Повторялось то, что тысячу раз происходило в стенах школы, — Игорь Проухов вещал, Генка Голиков выступал против. У философа из десятого «А» был только один постоянный оппонент.
— Кон-нечно, — с величавой снисходительностью согласился Игорь. — Подчи-нять.
— Тогда что ж ты возишься с кисточками, Кай Юлий Цезарь? Брось их, вооружись чем потяжелее. Чтоб видели и боялись — можешь проломить голову.
— Ха! Слышишь, народ? — Нос Игоря порозовел от удовольствия. — Все ли здесь такие простаки, что считают — кисть художника легка, кистень тяжелее, а еще тяжелее пушка, танк, эскадрилья бомбардировщиков, начиненных водородными бомбами? Заблуждение обывателя!
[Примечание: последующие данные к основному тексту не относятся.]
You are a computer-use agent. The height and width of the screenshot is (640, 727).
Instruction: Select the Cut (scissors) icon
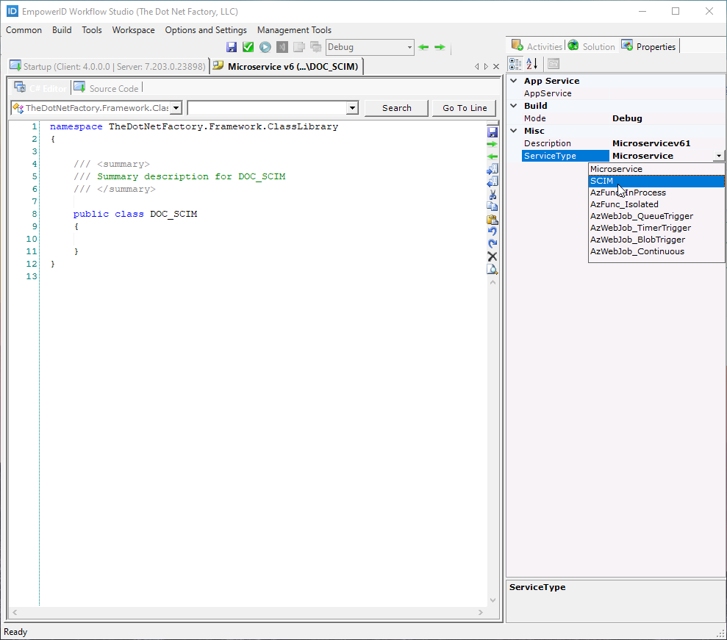[x=493, y=194]
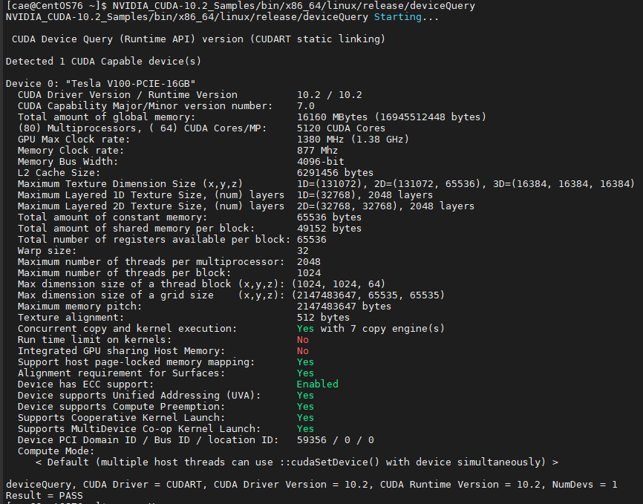Click Yes for Unified Addressing (UVA)
The image size is (643, 504).
click(305, 396)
— Виват Цезарю с палитрой вместо щита!
— Да, да, дорогие обыватели, вам угрожает Цезарь с палитрой. Он завоюет вас… Нет, не пугайтесь, он, этот Цезарь, не станет пробивать ваши качественные черепа и в клочья вас рвать атомными бомбами тоже не станет. Забытый вами, презираемый вами до поры до времени, он где-нибудь на мансарде будет мазать кисточкой по холсту. И сквозь ваши монолитные черепа проникнет созданная им многокрасочная отрава: вы станете радоваться тому, что радует нового Цезаря, ненавидеть то, что он ненавидит, послушно любить, послушно негодовать, окажетесь в полной его власти…
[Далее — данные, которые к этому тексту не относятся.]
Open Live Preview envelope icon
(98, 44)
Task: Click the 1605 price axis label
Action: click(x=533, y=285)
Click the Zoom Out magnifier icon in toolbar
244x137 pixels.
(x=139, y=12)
— А ежели этого не случится? Ежели черепа обывателей окажутся непроницаемыми? Или такого быть не может?
— Может, — согласился Игорь спокойно и важно.
— И что тогда?
— Тогда произойдет в мире маленькое событие, совсем пустячное, — сдохнет под забором некий Игорь Проухов, не сумевший стать великим Цезарем.
— Вот это я как-то себе отчетливей представляю. Игорь вознес над головой стакан.
— Я, бывший раб школы номер три, пью сейчас за власть над другими! Желаю вам всем властвовать кто как сможет!